Even as it evokes classic Christmas fare like Miracle
on 34th Street (1947) and It's a Wonderful Life (1946),
Tokyo Godfathers is loosely based on John Ford's Three
Godfathers (1948), whose pseudo-Christian plotline is also
the inspiration for Three Men and a Baby (1987). Despite
obvious differences in language and locale, the basic story arc
remains intact: adversity reigns until the child is found, fate
smiles, and love wins the day. In other words, high melodrama.
But Tokyo Godfathers is also full of surprises.
Laced with screwball comedy and high-speed action, the film encompasses
more complex themes than the usual sugar-coated "spirit of
Christmas." It opens on Christmas Eve, as the homeless trio
enjoys a modest celebration. Gin (voiced by Toru Emori) is a gruff,
middle-aged drunkard tortured by the loss of his family. Hana (Yoshiaki
Umegaki) is a gay former drag queen, still regal with a powerful
maternal instinct. Affectionately known as "Uncle Bag"
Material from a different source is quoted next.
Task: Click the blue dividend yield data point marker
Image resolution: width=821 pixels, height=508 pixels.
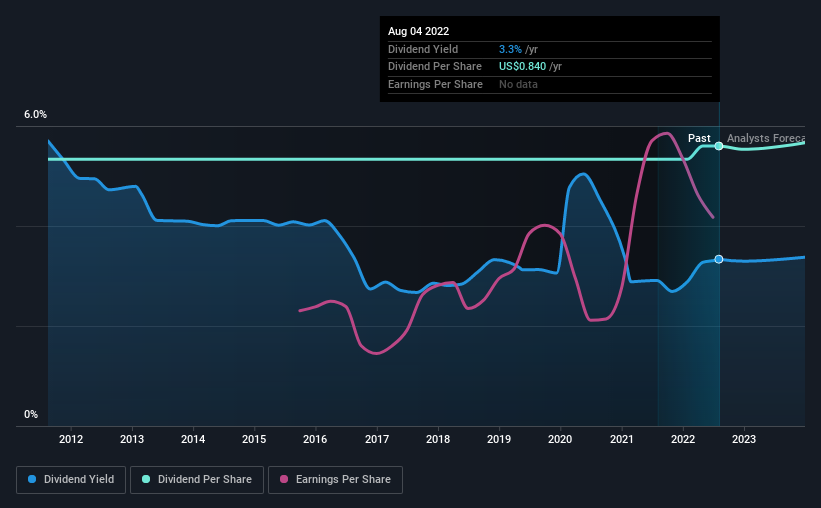Action: [719, 259]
(for "bag lady"), she looks after Miyuki (Aya Okamoto),
a willful runaway teen.
While searching through a trash heap, they stumble
upon an abandoned baby, whom they name Kiyoko ("pure child")
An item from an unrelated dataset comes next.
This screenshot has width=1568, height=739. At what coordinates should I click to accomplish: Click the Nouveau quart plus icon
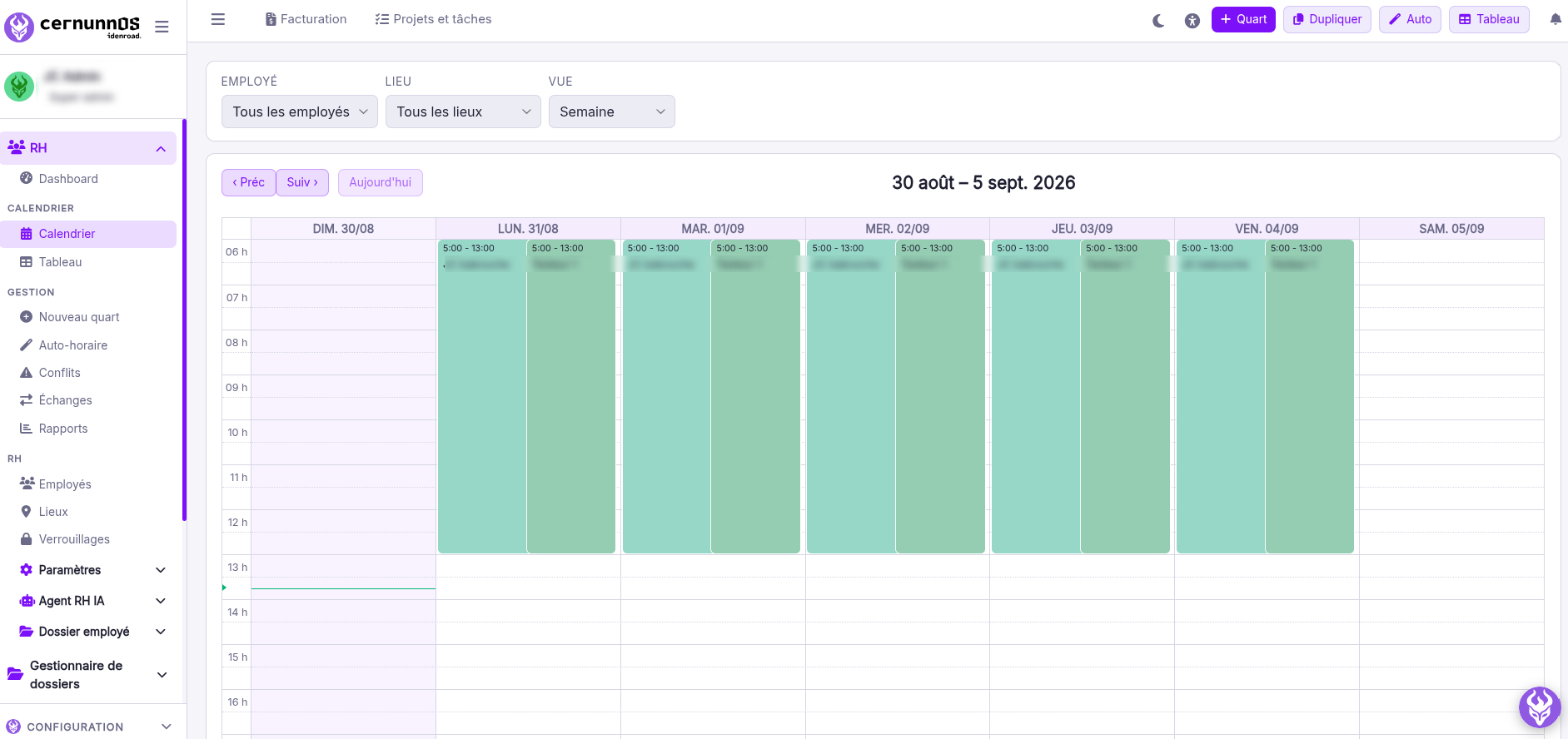26,317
and vow to reunite with her parents. Their quest results in an unbelievably
zany series of coincidences, through which each is forced to confront
past demons and reckon with the realities of love and forgiveness.
For a start, clues in Kiyoko's blankets direct them
to a nightclub in another part of the city. En route, they happen
upon a Yakuza trapped beneath his own car. They free him and discover
that he is the father-in-law of the owner of the very nightclub
they seek. And as if that's not coincidence enough, that club owner
turns out to be the loan shark who ruined Gin's life.
A Latin American assassin aiming for the Yakuza ends
up killing the club owner, and then takes Miyuki and Kiyoko hostage.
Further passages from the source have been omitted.